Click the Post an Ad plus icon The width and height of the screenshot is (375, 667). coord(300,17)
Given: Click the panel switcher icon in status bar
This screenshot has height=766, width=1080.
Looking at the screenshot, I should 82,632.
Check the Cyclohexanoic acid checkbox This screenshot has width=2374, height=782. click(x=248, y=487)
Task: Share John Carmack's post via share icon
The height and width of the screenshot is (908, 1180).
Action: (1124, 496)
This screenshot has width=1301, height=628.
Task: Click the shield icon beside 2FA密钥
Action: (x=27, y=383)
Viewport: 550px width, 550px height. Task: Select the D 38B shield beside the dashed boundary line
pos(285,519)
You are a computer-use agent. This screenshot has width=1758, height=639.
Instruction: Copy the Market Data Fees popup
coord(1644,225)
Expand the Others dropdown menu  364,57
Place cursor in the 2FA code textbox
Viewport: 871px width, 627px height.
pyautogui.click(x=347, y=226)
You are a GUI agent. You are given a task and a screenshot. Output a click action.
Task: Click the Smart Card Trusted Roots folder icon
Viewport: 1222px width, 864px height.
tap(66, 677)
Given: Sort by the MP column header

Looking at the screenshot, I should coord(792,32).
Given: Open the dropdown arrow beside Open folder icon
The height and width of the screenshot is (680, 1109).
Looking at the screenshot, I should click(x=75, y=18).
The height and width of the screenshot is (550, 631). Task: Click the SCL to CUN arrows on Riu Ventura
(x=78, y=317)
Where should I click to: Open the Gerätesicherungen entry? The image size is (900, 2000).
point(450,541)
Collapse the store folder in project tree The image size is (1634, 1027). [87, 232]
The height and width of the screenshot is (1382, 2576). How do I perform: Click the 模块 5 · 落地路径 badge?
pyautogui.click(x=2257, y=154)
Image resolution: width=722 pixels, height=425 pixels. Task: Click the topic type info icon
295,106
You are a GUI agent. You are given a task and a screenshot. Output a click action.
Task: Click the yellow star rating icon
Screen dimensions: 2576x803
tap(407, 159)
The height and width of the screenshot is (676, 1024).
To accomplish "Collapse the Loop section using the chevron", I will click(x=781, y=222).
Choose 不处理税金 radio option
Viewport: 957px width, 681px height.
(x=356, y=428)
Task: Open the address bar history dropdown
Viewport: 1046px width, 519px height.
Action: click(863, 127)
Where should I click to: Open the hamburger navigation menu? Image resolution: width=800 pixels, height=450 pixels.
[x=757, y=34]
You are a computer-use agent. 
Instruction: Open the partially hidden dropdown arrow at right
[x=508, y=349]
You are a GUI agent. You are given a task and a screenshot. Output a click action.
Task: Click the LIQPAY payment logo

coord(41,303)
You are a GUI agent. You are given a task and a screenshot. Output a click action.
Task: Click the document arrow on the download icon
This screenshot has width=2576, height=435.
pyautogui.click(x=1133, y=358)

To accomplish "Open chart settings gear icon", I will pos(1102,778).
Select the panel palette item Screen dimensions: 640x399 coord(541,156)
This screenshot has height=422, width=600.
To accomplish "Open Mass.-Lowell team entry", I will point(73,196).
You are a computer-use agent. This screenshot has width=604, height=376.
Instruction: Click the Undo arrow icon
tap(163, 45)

**Aim of the task**
Of all the entries above, retype exactly the lines from the line with "Image resolution: width=722" to the line with "The height and width of the screenshot is (676, 1024).", both included, and no others.

**Completed exercise**
Image resolution: width=722 pixels, height=425 pixels. Task: Click the topic type info icon
295,106
You are a GUI agent. You are given a task and a screenshot. Output a click action.
Task: Click the yellow star rating icon
Screen dimensions: 2576x803
tap(407, 159)
The height and width of the screenshot is (676, 1024).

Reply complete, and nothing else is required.